Instructions to follow = Reproduce verbatim the lines of the material below, starting at the line with "Image resolution: width=800 pixels, height=531" and ending at the line with "Given: Click the three-dot", both inclusive; skip the rest.

Raw data =
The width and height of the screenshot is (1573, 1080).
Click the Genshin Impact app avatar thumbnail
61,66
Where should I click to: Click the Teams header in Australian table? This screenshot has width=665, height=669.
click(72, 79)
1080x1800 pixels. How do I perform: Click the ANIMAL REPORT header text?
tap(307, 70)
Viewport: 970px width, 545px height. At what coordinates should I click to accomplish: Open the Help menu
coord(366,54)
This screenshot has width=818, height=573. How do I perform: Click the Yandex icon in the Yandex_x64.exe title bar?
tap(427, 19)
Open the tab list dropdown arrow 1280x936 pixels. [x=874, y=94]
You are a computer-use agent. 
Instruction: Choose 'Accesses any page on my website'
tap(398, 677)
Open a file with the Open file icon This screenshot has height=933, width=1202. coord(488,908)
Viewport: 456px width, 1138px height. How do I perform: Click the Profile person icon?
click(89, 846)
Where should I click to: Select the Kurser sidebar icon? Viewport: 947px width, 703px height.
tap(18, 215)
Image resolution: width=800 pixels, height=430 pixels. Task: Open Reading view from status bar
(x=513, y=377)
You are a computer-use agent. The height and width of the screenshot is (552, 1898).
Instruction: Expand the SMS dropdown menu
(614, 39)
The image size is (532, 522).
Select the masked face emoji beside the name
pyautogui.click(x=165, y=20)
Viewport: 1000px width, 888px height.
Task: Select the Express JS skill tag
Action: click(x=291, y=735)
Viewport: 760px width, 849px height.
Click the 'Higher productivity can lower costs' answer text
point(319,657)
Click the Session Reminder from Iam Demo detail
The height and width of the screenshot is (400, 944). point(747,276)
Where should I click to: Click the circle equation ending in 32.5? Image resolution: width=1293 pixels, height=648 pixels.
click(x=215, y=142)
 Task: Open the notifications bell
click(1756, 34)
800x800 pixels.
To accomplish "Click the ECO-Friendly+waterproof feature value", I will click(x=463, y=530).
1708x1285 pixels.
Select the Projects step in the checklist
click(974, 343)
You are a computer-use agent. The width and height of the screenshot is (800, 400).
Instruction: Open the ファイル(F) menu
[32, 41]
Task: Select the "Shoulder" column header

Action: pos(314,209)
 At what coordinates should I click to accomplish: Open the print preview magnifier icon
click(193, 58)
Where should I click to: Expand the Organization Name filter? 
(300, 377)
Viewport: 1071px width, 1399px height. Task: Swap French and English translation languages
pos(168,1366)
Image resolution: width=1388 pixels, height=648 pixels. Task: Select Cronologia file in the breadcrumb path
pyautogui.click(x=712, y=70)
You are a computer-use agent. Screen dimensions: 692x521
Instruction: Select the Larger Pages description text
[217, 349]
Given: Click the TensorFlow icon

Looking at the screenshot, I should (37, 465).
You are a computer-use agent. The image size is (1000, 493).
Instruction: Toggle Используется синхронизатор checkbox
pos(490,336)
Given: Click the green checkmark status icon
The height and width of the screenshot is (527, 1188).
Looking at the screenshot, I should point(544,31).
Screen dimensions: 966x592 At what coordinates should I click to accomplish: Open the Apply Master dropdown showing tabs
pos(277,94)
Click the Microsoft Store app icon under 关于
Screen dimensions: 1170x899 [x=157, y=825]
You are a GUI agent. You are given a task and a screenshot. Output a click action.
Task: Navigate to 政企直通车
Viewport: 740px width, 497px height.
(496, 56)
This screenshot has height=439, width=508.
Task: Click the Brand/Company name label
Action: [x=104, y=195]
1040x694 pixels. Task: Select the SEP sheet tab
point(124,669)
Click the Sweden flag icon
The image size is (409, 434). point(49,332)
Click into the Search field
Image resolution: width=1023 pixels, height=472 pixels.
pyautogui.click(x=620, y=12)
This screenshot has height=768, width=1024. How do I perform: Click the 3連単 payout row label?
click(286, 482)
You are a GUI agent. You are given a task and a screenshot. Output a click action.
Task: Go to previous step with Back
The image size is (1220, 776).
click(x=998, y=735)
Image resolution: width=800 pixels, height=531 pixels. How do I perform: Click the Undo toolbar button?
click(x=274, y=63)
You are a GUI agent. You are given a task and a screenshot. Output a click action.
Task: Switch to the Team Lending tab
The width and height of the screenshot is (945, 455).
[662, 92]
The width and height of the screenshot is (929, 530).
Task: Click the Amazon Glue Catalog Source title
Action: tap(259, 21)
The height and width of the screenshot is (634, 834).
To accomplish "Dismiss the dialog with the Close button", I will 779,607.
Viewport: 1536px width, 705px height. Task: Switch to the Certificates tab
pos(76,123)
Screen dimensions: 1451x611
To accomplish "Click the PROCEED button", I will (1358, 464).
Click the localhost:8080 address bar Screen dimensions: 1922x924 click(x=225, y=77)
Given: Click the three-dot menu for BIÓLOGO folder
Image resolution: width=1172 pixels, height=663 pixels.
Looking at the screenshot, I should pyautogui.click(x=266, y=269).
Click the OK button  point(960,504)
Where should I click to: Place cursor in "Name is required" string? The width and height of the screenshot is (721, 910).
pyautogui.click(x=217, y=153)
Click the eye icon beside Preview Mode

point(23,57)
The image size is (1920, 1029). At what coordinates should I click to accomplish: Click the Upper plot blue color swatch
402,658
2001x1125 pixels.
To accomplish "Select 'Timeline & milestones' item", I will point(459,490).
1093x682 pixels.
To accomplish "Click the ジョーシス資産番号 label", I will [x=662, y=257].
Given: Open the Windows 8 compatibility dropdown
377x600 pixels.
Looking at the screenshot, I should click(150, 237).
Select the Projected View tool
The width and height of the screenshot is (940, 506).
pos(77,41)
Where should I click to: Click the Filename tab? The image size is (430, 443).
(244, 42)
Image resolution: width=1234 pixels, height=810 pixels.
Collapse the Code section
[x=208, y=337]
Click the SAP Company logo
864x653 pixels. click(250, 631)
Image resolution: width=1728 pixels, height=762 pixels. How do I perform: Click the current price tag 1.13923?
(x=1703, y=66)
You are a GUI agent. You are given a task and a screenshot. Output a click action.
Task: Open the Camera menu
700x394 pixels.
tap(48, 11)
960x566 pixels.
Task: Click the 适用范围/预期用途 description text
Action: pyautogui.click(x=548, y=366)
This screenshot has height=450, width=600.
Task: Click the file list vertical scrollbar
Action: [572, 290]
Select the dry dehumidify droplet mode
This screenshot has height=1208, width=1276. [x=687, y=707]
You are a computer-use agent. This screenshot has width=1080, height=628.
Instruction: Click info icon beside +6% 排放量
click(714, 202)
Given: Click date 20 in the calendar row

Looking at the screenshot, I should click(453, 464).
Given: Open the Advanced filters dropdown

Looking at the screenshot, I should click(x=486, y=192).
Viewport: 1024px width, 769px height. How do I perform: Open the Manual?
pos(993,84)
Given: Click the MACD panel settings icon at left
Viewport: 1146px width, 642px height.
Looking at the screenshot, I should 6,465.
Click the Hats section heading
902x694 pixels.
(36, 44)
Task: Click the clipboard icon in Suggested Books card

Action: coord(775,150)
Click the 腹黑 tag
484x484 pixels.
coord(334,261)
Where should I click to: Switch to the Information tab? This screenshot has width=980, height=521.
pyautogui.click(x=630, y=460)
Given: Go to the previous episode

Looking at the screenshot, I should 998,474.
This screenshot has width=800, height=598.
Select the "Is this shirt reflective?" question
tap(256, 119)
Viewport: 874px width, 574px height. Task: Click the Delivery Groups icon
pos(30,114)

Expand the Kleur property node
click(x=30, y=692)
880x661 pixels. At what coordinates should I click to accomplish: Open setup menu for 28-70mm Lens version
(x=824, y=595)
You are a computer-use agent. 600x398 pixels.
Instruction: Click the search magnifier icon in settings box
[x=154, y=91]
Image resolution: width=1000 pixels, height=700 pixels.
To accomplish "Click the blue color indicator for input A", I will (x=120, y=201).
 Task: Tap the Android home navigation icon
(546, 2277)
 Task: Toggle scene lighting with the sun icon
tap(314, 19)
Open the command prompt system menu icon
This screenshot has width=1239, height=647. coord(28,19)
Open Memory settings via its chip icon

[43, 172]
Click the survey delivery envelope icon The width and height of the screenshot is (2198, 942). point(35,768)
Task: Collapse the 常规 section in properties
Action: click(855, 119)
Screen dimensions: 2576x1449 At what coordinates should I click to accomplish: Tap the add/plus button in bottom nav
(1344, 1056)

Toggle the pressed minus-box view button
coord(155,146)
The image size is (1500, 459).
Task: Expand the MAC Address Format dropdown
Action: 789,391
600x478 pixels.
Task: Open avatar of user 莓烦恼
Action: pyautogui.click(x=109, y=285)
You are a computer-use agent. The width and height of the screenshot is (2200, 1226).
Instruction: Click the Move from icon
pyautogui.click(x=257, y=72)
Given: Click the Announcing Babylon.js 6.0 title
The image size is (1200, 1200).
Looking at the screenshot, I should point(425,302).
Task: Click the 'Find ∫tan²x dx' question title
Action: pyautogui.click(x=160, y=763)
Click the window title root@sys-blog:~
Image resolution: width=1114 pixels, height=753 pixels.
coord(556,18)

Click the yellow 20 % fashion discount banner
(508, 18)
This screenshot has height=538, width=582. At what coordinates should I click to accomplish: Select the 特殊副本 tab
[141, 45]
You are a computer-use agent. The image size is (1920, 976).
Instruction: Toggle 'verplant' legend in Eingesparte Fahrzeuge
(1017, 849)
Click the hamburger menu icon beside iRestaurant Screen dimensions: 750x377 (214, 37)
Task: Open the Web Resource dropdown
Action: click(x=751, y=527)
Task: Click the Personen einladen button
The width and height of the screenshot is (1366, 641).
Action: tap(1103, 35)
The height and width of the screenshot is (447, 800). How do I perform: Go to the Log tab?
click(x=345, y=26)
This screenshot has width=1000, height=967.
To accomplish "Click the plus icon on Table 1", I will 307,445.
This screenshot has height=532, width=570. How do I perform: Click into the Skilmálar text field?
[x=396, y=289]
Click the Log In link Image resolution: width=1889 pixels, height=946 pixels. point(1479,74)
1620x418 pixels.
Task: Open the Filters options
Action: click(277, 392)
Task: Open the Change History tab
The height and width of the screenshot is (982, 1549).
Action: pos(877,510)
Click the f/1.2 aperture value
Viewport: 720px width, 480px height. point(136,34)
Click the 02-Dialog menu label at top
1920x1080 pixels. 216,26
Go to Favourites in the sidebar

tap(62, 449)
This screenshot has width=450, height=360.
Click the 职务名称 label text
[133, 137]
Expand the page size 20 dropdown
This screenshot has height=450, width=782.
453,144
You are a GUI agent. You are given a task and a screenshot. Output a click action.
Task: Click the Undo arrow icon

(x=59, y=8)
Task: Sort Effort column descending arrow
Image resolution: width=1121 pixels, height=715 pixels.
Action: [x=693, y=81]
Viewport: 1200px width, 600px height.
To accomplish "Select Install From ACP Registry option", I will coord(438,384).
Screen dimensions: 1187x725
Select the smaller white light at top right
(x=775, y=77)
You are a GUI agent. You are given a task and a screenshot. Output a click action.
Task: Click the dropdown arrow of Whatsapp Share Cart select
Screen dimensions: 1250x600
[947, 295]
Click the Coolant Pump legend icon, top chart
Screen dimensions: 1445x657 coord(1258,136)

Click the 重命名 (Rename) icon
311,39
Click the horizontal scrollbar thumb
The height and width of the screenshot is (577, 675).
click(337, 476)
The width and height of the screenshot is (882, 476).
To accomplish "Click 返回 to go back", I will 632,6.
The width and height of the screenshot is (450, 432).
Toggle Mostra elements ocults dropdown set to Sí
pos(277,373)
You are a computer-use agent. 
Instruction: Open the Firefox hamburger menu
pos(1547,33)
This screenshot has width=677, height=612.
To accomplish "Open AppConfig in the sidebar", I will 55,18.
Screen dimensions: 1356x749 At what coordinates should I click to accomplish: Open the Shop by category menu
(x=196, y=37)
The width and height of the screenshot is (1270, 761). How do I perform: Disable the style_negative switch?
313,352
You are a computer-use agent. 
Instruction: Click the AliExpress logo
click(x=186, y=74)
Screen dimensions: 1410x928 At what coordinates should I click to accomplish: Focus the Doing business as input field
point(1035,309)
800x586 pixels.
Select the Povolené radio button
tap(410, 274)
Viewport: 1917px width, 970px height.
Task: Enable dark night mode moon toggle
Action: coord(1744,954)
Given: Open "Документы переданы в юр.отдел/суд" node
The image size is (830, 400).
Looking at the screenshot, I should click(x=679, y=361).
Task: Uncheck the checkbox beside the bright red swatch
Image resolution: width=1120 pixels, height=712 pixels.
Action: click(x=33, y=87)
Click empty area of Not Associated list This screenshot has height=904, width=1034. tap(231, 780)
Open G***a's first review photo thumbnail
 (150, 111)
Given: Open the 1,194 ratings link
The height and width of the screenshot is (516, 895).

Output of the exercise =
Image resolution: width=800 pixels, height=531 pixels. How do I perform: Click the Undo toolbar button?
click(x=274, y=63)
You are a GUI agent. You are given a task and a screenshot. Output a click action.
Task: Switch to the Team Lending tab
The width and height of the screenshot is (945, 455).
[662, 92]
The width and height of the screenshot is (929, 530).
Task: Click the Amazon Glue Catalog Source title
Action: tap(259, 21)
The height and width of the screenshot is (634, 834).
To accomplish "Dismiss the dialog with the Close button", I will 779,607.
Viewport: 1536px width, 705px height. Task: Switch to the Certificates tab
pos(76,123)
Screen dimensions: 1451x611
To accomplish "Click the PROCEED button", I will (1358, 464).
Click the localhost:8080 address bar Screen dimensions: 1922x924 click(x=225, y=77)
Given: Click the three-dot menu for BIÓLOGO folder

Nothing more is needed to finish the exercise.